Nintendo Changes How They Sell Games

That Iwata quote I posted earlier predictably resulted in a lot of, “Iwata mentioned smartphones! Nintendo is developing for smartphones!” hyperbole, but a more careful interpretation of the quote is that Nintendo is simply studying the ways smartphone developers make money.

Nintendo’s games, even their big ones like Super Mario 3D World, aren’t really what you’d call typical triple-A games in 2014. Maybe it’s time for a new approach. Mario games could adapt to free-to-play pretty easily — let people play the first level free, then charge a couple bucks for each new world, and a few cents for extra lives and power-ups. Sure, us old-timers would gripe, but which console would parents be more likely to buy, the one with games that cost $60 – $70 or the one where the games were “free”?

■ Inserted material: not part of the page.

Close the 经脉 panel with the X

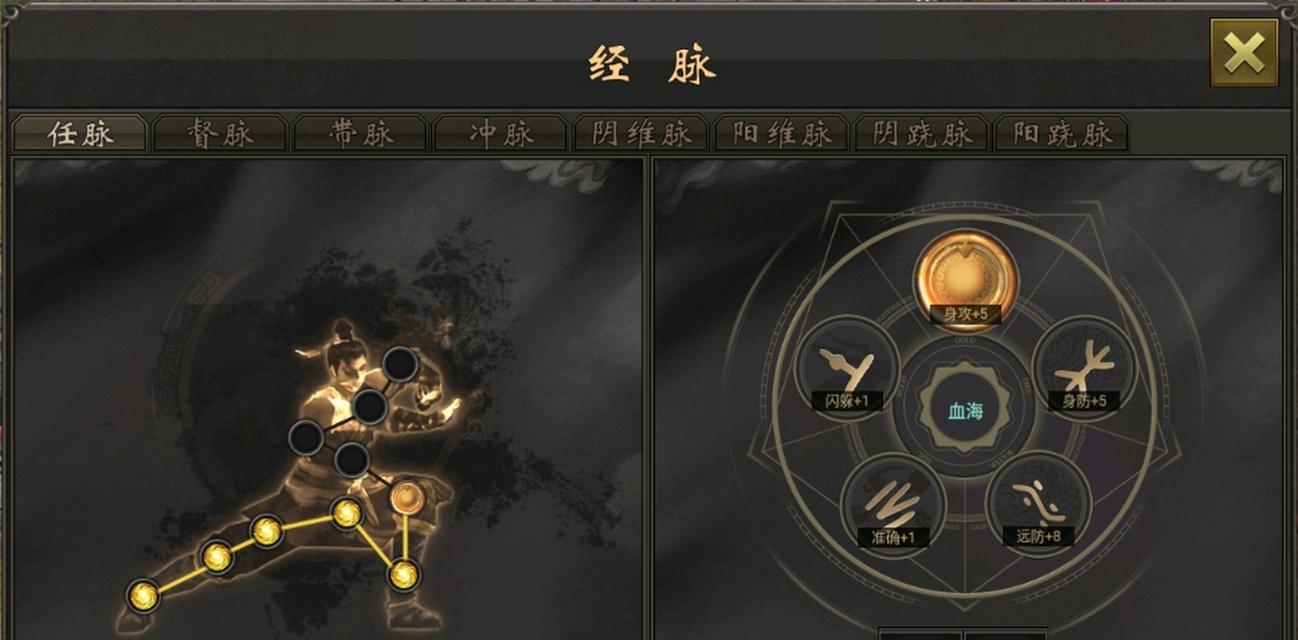[1243, 52]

Nintendo Changes How They Sell Games: It’s Happening

This is the most probable shake-up in my opinion. Nintendo’s already dipping its toes in with games like Wii Sport Club that gives you the option to rent instead of buying. There’s going to be more of this — I wouldn’t be surprised to see Nintendo try to match Sony’s Playstation Now service somehow. Free-to-play Mario is only a matter of time.

This bit of official art was recently leaked. I think a few people may want to play this game. 

Nintendo Unleashes Dream Games

There’s still a chance Nintendo will stick to its guns and try to make the Wii U happen through software alone. It worked for the 3DS (to a certain degree), and Nintendo is sitting on a lot of potentially huge games. A full-on, MMO-style console Pokemon. A massive, Skyrim-like Zelda. Hell, get Valve on the phone and do a Mario/Portal crossover! 8 billion dollars can make a lot of crazy s–t happen if you let it.

Odds Nintendo Unleashes Dream Games: 50/50

Nintendo hasn’t announced a major new game in over a year. There’s been concept art and rumors about a major HD Pokemon game circulating for a while. We know there’s a new Zelda on the way. Nintendo can’t sit on these megaton bombs forever.

Nintendo Shrugs And Does Nothing

Of course there’s also the slightly depressing prospect that Nintendo will simply do nothing. They’ll shrug and say, “Hey, Mario Kart and Smash Bros. are coming out!” and hope they can stick it out for the next few years.

Odds Nintendo Shrugs And Does Nothing: 50/50

Sadly predicting Nintendo will stick their heads in the sand and take the conservative route is usually a safe bet, so all these prognostications may be for naught. That said, I can’t shake the feeling that Nintendo is going to stray from the safe path just this once.

So, that’s how I see things shaking out over the next couple weeks. What about you folks? What do you see in Nintendo’s near future?